Last used rule is Seq: Thus we have two subtrees $ \{P\} s_1\{R\} $ and $ \{R\}s_2 \{Q\} $. By using the induction hypothesis twice, we get $ P\models Q $.

Q.E.D.

b)

$ \{x+1=0\} x:=x+1 \{x=0\} $

c)

$ \{true\} $ while x=0 do skip end $ \{\neg(x=0)\wedge true\} $

Assignment 7

We prove this in two steps.

Lemma 4: $ \forall\sigma.\sigma(x)=0\Rightarrow\langle s,\sigma\rangle\rightarrow_1^*\langle s,\sigma [x\rightarrow 1]\rangle $

Proof: $ \langle s,\sigma\rangle\rightarrow_1^k\langle x:=1;s,\sigma\rangle\rightarrow_1^1\langle s,\sigma [x\rightarrow 1]\rangle $

Lemma 5: $ \forall n:Nat,\forall\sigma.\sigma(x)=0\Rightarrow\langle s,\sigma\rangle\rightarrow_1^*\langle s,\sigma [y\rightarrow\sigma(y)+n]\rangle $

Proof by induction on n:

Base case n=0:

$ \langle s,\sigma\rangle\rightarrow_1^0\langle s,\sigma\rangle = \langle s, \sigma [y\rightarrow\sigma(y)+0]\rangle $ (using Lemma 1)

Step case:

Using the IH, we get $ \langle s,\sigma\rangle\rightarrow_1^*\langle s,\sigma [y\rightarrow\sigma (y)+n-1]\rangle\rightarrow_1^k\langle s,\sigma[y\rightarrow\sigma(y)+n-1][y\rightarrow\sigma[y\rightarrow\sigma(y)+n-1](y)+1]\rangle = \langle s,\sigma[y\rightarrow\sigma(y)+n]\rangle $ using Lemma 2 and the fact that $ \sigma[y\rightarrow\sigma(y)+n-1](y)=\sigma(y)+n-1 $.

Now we can combine Lemmas 4 and 5:

$ \forall n:Nat,\forall\sigma.\sigma(x)=0\Rightarrow\langle s,\sigma\rangle\rightarrow_1^*\langle s,\sigma[y\rightarrow\sigma(y)+n]\rangle\rightarrow_1^*\langle s,\sigma[y\rightarrow\sigma(y)+n][x\rightarrow 1]\rangle $

Assignment 8

a)

1. Not valid, counterexample: Loop s1, s2, s1...

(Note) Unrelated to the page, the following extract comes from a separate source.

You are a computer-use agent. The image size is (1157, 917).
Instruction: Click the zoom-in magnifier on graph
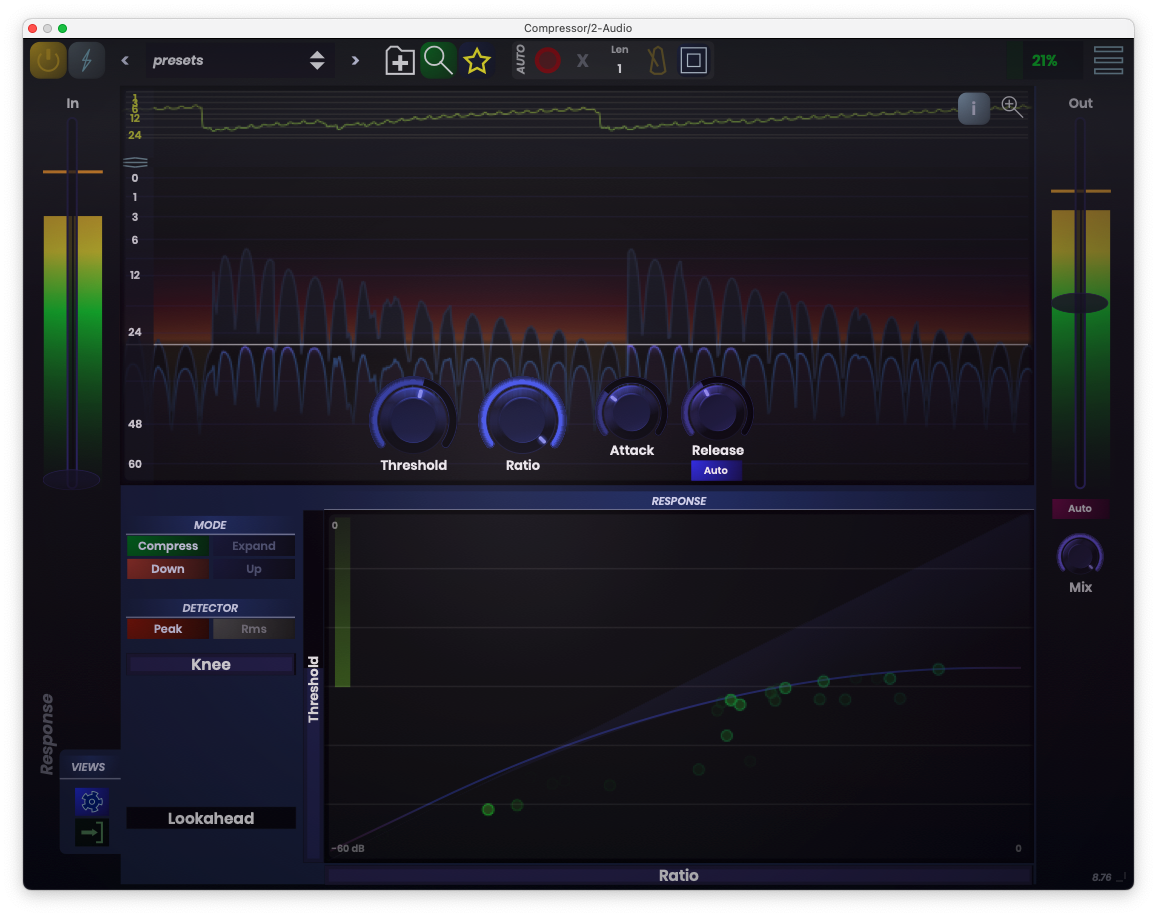(1012, 107)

2. Valid, there is no loop that doesn't go through either q or p

3. Not valid, counterexample: Loop s1, s2, s1...

4. Valid, for the left part to be true, the trace has to loop s1, s2, s1..., which doesn't reach p

b)

If A is a liveness property, every finite prefix t can be extended to an infinite trace $ t'\in A $. Because $ A\implies A\vee A' $, $ t'\in A\vee A' $. Thus $ A\vee A' $ is also a liveness property.

c)

Every trace can be extended with an occurence of $ \neg q, \neg q $, making it valid for the property (the left hand side of the implication won't hold anymore). Thus, it describes a liveness property.

It can't be a safety property too, because the definitions of liveness and safety properties directly contradict.